BlackRock Puts Its Votes Behind Proposals to Get Women on BoardsBy
Asset manager voted against board members over diversity
Firm supported eight board diversity resolutions this year
BlackRock Inc. is holding corporate boards’ feet to the fire on diversity.
The world’s largest asset manager said it supported eight out of nine shareholder proposals on board diversity at annual meetings in the U.S. and Canada during the second quarter this year, according to a report posted on its website Thursday. At five of those companies, the firm said that it also voted against board members on the nominating committee "for failure to address investor concerns" on the issue.
The move marks a shift for the firm, which had supported only 2 out of 98 board diversity proposals from 2012 to 2016, according to a review of public filings by Bloomberg. Big investors were more willing to withhold votes in order to put pressure on directors this year than in any year since 2011, according to ISS Corporate Solutions.
“We have engaged on the topic of gender diversity for many years but it was the first year we have decided to vote against members of the nomination committee of men-only boards in a more systematic manner,” BlackRock spokesman Ed Sweeney said in an email Thursday.
BlackRock didn’t identify which companies it voted against. Firms including Tyson Foods Inc., Dentsply Sirona Inc., Continental Resources Inc. and Restaurant Brands International Inc. received shareholder proposals on board diversity this year. BlackRock’s own board includes four women.
Shareholders who submitted the proposals asked companies this year to include qualified women and minorities in their board candidate pools and to report on progress toward diversity.

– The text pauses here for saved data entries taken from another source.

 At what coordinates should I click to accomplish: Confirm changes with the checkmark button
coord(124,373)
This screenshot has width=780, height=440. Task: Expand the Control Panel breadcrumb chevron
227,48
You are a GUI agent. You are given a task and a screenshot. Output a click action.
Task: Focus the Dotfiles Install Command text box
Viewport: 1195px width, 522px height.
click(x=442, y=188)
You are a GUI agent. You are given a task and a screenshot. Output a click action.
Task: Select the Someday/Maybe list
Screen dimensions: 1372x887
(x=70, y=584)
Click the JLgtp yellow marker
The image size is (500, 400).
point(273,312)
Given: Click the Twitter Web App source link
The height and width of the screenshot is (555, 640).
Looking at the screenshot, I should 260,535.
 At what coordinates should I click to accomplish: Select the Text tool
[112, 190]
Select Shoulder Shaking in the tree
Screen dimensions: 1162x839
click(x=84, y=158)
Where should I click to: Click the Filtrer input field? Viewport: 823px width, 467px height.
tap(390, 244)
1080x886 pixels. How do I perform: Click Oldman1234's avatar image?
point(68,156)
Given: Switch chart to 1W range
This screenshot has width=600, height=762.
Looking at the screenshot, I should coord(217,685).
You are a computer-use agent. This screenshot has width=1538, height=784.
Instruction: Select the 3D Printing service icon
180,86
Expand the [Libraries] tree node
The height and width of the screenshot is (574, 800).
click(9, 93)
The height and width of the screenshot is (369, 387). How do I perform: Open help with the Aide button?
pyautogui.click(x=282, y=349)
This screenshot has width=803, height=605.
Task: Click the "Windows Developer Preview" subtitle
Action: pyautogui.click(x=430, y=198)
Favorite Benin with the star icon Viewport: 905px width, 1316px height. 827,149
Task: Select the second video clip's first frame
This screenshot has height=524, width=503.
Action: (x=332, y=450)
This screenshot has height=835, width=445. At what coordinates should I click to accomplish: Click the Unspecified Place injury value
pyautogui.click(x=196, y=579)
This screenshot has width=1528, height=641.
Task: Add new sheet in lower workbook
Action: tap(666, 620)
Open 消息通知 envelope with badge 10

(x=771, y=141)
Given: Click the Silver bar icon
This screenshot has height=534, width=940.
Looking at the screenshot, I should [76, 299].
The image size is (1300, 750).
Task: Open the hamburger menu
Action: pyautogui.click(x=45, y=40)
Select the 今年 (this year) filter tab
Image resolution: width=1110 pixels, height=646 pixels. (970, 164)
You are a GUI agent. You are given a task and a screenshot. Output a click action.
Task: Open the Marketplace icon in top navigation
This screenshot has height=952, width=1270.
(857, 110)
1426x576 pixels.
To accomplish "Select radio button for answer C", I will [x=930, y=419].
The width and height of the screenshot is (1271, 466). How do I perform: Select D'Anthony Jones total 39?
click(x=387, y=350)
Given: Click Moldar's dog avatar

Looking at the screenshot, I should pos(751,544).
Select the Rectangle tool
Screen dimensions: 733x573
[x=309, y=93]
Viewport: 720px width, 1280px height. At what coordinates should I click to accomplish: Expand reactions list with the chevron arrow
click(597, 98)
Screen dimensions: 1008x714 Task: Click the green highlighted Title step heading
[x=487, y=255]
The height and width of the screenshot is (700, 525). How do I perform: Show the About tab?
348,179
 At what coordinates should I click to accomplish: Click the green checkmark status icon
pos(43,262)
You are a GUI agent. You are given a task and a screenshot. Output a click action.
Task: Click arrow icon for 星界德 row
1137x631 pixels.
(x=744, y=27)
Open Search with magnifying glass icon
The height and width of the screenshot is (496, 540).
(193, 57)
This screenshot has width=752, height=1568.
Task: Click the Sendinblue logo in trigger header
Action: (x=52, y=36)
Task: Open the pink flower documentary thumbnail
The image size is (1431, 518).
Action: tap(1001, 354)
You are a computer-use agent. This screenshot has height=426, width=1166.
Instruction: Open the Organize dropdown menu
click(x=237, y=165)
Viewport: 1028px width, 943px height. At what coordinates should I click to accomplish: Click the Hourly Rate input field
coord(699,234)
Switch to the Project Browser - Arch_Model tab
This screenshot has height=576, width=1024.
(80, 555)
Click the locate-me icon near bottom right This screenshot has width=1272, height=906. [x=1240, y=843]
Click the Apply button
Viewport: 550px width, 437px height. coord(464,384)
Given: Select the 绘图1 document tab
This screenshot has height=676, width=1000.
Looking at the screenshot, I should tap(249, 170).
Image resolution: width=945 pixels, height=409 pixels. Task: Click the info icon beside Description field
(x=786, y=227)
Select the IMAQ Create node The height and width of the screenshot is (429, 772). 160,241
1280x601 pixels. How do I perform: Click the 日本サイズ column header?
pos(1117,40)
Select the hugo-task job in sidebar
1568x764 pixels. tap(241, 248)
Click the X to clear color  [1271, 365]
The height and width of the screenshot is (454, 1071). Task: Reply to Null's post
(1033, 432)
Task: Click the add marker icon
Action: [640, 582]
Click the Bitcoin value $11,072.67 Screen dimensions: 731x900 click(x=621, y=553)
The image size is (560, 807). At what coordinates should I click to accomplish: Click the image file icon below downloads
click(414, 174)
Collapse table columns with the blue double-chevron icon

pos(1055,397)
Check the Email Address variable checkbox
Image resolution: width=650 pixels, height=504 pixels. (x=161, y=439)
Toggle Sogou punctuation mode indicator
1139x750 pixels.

The New York State Common Retirement Fund said in March that it withdrew a similar proposal at GoPro Inc. after the company agreed to amend its board committee charter to seek diverse director nominees.
As part of a push to improve transparency around its voting, BlackRock said earlier this year diverse boards “make better decisions” and that it planned to focus on the issue in discussions with companies ahead of annual meetings.
“Ideally, we believe boards should commit to adding at least two women directors,” BlackRock said in the report on Thursday.
Women lost ground on new board seats for the first time in eight years last year, with just under 28 percent of the 431 open board seats in Fortune 500 companies going to a woman, according to executive recruiter Heidrick & Struggles.